Now, of course, women stand very much centre stage. There is, among much else, a campaign to excise some of the many terms for woman or girl that, almost always slang, have entered the mainstream dictionaries. My own take, of course, is that dictionaries are there to describe, to show what is going on in the language, and not to prescribe, to say what is good and thus in addition what is ‘bad’.

This is an old argument. And to me lexicography must fight the censor, however well-intentioned: it isn’t up to the dictionary maker to act as language controller. Knowledge does not equal support. As they say on Twitter, a retweet does not imply agreement.

And if, as I believe, slang – coarse, low on optimism, accentuating the negative, is the language of what we can term ‘real life’, then how can we possibly leave out the words that reflect it?

The current environment would reject my argument. Real life is irrelevant. Each and every individual, and even more so when banded under the flag of a given identity, must be respected. You, like me, may see this as excessively keen on presenting oneself as a victim. You may, alternatively, see me as the worst type of old, privileged, white, heterosexual, Oxbridge-educated Western male. And a Jew to boot.

People enjoy slang. They love a good insult. Earlier this week, when the old lady in the Prime Minister’s constituency was vox-popped and declared him to be ‘a filthy piece of toe-rag’ there was a substantial Twitter breeze (a full-on storm would be over-egging it). Hundreds of thousands retweeted the clip, the likes of me weighed in to argue its origins (was it rags used by tramps to wrap their dirty feet or a rag used by sailors as a loo-paper substitute in sordid on-board lavatories?) Everyone had a great time. Then it blew away.

But slang continues to give pleasure.

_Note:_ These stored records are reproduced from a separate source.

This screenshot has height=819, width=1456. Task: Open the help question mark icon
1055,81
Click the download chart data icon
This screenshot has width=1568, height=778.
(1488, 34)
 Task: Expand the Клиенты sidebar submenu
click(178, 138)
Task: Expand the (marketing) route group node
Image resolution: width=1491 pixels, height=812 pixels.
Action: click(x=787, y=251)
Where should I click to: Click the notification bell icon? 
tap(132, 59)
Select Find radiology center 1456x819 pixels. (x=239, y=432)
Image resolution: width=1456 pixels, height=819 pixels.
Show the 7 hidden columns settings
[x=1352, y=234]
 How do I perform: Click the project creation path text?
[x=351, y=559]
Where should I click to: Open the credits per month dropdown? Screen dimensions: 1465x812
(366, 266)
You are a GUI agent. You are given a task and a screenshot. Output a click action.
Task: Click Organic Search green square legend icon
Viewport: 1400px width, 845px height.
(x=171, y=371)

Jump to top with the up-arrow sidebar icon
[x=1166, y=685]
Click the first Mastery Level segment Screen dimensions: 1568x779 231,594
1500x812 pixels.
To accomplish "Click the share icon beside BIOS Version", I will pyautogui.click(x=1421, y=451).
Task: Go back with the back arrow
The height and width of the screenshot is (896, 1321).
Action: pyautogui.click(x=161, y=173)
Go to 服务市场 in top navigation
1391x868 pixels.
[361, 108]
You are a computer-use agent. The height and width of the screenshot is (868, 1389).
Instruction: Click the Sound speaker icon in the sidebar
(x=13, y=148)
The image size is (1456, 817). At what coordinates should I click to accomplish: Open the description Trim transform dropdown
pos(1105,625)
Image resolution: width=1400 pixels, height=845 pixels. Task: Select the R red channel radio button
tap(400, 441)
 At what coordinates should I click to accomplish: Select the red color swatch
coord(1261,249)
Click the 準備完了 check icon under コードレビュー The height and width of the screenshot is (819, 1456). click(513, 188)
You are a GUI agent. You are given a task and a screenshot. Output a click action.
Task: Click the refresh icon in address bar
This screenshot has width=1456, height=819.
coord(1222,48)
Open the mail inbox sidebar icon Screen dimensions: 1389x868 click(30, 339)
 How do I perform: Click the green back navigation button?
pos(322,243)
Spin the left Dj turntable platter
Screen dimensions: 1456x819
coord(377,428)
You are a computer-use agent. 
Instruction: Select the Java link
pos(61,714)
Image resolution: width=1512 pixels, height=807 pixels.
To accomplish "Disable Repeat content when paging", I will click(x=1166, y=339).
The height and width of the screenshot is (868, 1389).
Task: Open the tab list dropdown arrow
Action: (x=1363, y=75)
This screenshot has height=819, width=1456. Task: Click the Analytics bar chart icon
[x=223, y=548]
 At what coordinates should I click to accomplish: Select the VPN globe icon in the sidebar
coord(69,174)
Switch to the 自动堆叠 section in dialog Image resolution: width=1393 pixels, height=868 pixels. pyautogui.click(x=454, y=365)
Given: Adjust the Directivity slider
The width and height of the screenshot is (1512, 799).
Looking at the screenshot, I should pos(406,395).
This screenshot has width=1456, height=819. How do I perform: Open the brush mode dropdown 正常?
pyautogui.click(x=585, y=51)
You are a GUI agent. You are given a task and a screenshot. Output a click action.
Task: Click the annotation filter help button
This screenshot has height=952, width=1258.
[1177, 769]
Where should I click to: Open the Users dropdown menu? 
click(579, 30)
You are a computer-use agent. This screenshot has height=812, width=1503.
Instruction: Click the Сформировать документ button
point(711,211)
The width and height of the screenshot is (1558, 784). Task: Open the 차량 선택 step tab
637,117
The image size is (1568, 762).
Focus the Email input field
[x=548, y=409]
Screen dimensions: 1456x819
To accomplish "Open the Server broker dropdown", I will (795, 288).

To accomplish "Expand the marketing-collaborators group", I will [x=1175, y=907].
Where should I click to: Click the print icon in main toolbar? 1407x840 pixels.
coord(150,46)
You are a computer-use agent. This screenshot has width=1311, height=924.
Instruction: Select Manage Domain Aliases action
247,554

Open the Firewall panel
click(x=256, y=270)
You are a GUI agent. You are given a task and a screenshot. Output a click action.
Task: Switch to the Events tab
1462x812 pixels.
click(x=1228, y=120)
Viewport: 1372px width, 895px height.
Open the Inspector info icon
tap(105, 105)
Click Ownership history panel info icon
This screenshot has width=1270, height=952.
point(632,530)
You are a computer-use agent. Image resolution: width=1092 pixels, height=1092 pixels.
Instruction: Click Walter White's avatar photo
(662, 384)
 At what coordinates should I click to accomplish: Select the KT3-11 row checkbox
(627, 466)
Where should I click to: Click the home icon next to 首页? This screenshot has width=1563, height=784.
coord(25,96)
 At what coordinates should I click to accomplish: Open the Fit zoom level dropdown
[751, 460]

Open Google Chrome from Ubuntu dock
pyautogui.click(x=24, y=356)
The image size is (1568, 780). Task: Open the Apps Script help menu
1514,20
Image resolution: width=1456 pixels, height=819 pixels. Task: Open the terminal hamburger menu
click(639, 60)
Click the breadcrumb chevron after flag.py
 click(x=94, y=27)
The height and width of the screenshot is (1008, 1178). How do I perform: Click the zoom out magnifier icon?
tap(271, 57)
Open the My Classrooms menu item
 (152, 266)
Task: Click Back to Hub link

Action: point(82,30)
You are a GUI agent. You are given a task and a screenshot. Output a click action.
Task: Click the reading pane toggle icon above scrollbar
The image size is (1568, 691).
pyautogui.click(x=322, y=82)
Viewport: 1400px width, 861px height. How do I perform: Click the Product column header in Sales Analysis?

Which particular words or phrases score best is surprising, but it keeps on happening. My Timelines of Slang are available on line and I am amazed at their popularity. They may be a guilty pleasure, but they are a pleasure that people continue to indulge.

So what are we going to do about slang in the current environment? This irresistible pleasure, language’s inescapable exemplar of the naughty but still nice. But in truth I do not know. I suspect that for all the sounds and furies, with the amplification of social media, most people will pick and choose as they wish. If it ain’t broke, why fix it. If the slang word works best, then use it. Why opt for the standard when we have so many alternatives. This doesn’t mean that racial or sexual insults get a free pass. As I suggested, since the tide turned against them in the 1960s, they have very much entered the world of taboo, and are such found less and less in what one might term civilized society. And those who do exult in using them simply underline their own personality.

Slang, I say again, is the language of the young. So too is the current environment. How you position the former within the latter is very much up to you. I continue to watch but I leave the action to those who are best qualified to carry it out.